A oposição partidária na Venezuela também se comportou a anos-luz da brasileira. Mesmo desejando "melhoras" ao presidente, os oposicionistas de lá duvidaram da veracidade da doença, que atribuíram a uma "estratégia política" com o objetivo de faturar mais facilmente as eleições do ano que vem. Depois de Chávez aparecer sem cabelos e visivelmente debilitado pela quimioterapia, muitos consideraram um erro as dúvidas lançadas pela oposição, que agora, ao contrário, buscam declarar o presidente incapacitado para governar: em outubro, solicitaram ao Supremo Tribunal de Justiça que designe uma junta médica para examinar o presidente e dizer qual seria seu"real"estado de saúde.
Mais transparente do que Chávez, o presidente do Paraguai, Fernando Lugo, que se tratou no Brasil de um câncer linfático, também enfrentou de início tentativas da oposição de destituí-lo do cargo.

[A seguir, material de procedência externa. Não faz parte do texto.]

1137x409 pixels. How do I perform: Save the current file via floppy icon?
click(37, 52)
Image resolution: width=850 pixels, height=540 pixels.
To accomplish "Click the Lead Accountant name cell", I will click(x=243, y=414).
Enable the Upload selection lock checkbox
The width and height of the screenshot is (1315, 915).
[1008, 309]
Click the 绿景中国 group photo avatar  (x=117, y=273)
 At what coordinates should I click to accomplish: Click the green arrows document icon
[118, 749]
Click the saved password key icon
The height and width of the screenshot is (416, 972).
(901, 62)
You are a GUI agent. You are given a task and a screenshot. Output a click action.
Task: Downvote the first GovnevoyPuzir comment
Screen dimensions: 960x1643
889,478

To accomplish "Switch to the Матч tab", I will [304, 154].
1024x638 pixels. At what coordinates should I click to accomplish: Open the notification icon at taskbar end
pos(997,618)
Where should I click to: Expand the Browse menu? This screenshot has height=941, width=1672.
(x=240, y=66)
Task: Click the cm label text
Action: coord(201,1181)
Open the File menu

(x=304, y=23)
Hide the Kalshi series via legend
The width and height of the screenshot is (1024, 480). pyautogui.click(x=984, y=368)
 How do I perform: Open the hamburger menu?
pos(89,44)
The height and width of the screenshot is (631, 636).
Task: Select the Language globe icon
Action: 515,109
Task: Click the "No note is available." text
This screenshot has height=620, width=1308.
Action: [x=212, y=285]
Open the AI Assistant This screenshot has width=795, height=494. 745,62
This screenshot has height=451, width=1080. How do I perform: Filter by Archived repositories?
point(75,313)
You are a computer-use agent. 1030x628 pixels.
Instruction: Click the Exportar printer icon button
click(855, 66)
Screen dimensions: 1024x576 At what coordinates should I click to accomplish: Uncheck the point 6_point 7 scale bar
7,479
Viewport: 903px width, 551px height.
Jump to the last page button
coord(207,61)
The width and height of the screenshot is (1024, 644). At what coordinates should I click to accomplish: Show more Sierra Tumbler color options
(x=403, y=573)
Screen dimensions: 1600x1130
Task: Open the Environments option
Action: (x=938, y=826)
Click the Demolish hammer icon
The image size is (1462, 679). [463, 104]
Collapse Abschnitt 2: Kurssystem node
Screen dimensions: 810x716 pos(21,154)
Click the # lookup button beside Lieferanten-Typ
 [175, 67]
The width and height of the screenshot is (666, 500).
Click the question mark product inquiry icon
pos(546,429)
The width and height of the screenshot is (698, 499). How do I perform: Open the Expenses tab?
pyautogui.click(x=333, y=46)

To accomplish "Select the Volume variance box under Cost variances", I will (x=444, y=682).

Com o êxito no tratamento, as pressões acabaram. No Brasil, apesar da aparente civilidade de oposição e imprensa, a simples menção a Dilma Rousseff no vídeo de agradecimento feito pelo ex-presidente fez pulular uma nova onda de críticas:utilizará Lula sua doença com fins eleitorais? Se Dilma, vítima de um câncer linfático em plena campanha à Presidência, não o fez, tudo indica que Lula, ao contrário, enfrentará a doença com o máximo de dignidade possível.